Mentioning that the current capacity of innovative materials is very less, Gladman said that less than one per cent are incorporated into the market. She quickly added that traditional players like Lenzing are working with small players to come out with new innovative products. “World is seeing explosion in the next-gen material space, and it is hard to keep track of how many new companies are being created every day in this space. Last year’s MII report had 91 companies and by the end of first quarter of 2022, the number increased to 150. So, we need to have a little bit of patience to get these companies to scale and get to the market.” People need to be aware that material development takes time and things are not instantaneous, she said, but added that there are instances where people have gone from prototype to pilot production in a year. Centonze briefly interrupted here and said that as industry goes greener, standards need to be reviewed too.

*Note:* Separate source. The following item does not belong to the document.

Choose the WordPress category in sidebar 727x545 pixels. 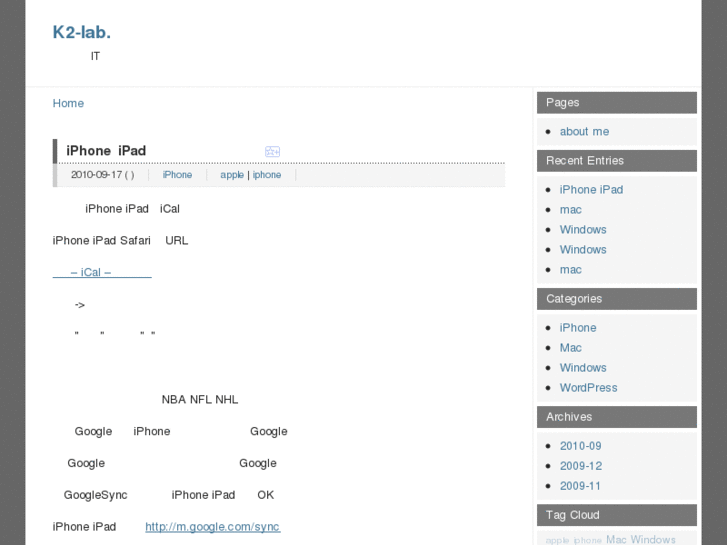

Talking about future, Rao said that three technologies are going to make a big revolution in the textile value chain—bio-based materials, direct air capture (DAC), and resource saving. DAC captures CO2 from air and makes ethanol. On the same topic, Centonze said the most relevant in terms of impact is replacing polyester. Second, he said, is bio-based odour control technologies, like the one launched by HieQ, by which people will wash less and thereby increase life span of their clothing. Third will be the cooling technology which will be a must have in future. Fourth will be making textiles that help in purifying air, as urbanization is ongoing, and air pollution is also a huge problem in cities. He mentioned that HeiQ has a dyeing process that reduces CO2 emissions by 35 per cent.
Sharing the challenges, Gladman said that infrastructure to process textiles at the end of life is almost non-existent. Secondly, getting all stakeholders—academics, machinery suppliers, startups, investors, entrepreneurs, brands—to work together is also a big challenge. Concurring that collaboration across the value chain is important to fast-track innovations, Rao said that circularity, closing the loop, and transparency are also crucial. He stressed that brands should support technology vs price points at initial stages. “Sourcing also makes a big impact. Technology innovation to produce in less time and improve efficiency is going to make a big impact. Optimising the whole eco system and creating a shared value is most important for the future.” Centonze concluded that the biggest challenge is that the industry is not going to be fast enough to change and have an impact. Though the industry has started to realise this, it is a challenge as to how this realisation can be accelerated. “Sustainable technologies exist today. It is only a matter of funding them and scaling them up quickly. It is a choice that we have now. Sometimes this choice requires courage.”